Three Teams That Should Be Calling Right Now
Kansas City: Mahomes needs his deep threat back, and everyone knows it. The Chiefs’ receiving corps is a collection of aging veterans and unproven kids. Hill immediately solves their vertical problem and opens up everything underneath for Kelce. This is the reunion that makes too much sense. KC has the cap space and the championship window to make it work.
Pittsburgh: The Steelers have been mentioned in trade rumors for good reason. Their offense is boring as hell and desperately needs a field stretcher. Hill’s speed creates single-high safety problems that would completely change how defenses play them. Suddenly their intermediate passing game and running attack have room to breathe.
Arizona: Kyler Murray is stuck throwing to a receiving corps that can’t consistently threaten vertically. Hill fixes that instantly while opening up cleaner looks for their young guys. The Cardinals have cap space and are actually building something sustainable. Hill could accelerate their timeline without breaking their long-term structure.
Stop Making Excuses
Every argument against trading Hill is weak as hell. “But the dead money!” Yeah, short-term pain for long-term gain. “But he’s our best weapon!” Your best weapon just had his worst statistical season while eating up massive cap space. “But the locker room!” Reports are already coming out about McDaniel needing to “toughen up” after being too “lenient” with veterans. That’s not exactly a ringing endorsement of the current culture.
Hill looked legitimately washed for stretches of 2024, and his entire game is predicated on speed. When that goes (and it will go), he’s going to fall off a cliff, not a gentle slope. The Dolphins can either get ahead of that decline or ride it straight into salary cap hell.
The off-field stuff might ding his trade value slightly, but it also creates urgency for teams that need immediate help. If Miami actually wants a culture reset instead of just talking about one, this is the perfect opportunity to get value while sending a message.
The Reality Check Miami Needs
The Dolphins aren’t a Tyreek Hill away from contention. They’re a fundamentally flawed roster with structural problems that one expensive receiver can’t solve. Their offensive line is still trash. Their pass rush is inconsistent. Their depth is non-existent.
Trading Hill isn’t giving up on 2025. It’s being realistic about what this team actually is. Get draft capital. Fill multiple holes. Build a roster that can compete for years instead of months. Stop chasing fool’s gold with aging veterans who are already showing clear signs of decline.

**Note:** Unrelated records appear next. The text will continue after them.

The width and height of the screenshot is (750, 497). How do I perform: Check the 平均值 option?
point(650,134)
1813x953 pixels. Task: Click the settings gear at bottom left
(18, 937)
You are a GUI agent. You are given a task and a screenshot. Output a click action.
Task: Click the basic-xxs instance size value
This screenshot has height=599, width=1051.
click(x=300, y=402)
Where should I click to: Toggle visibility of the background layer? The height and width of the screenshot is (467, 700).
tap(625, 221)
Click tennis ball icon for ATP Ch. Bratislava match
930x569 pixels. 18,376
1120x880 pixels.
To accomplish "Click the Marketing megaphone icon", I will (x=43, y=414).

But they won’t do it. Because front offices would rather cling to expensive mistakes than admit they made them. They’ll keep Hill, watch his value crater further, and then act surprised when they’re stuck with an aging receiver making $27.7 million while the rest of their roster crumbles around him.
The smart move is obvious. Flip Hill now, get the draft capital, and actually rebuild instead of pretending one overpriced veteran can fix everything. The clock is ticking, and every day they wait is money and opportunity down the drain.
Make the call before it’s too late. Again.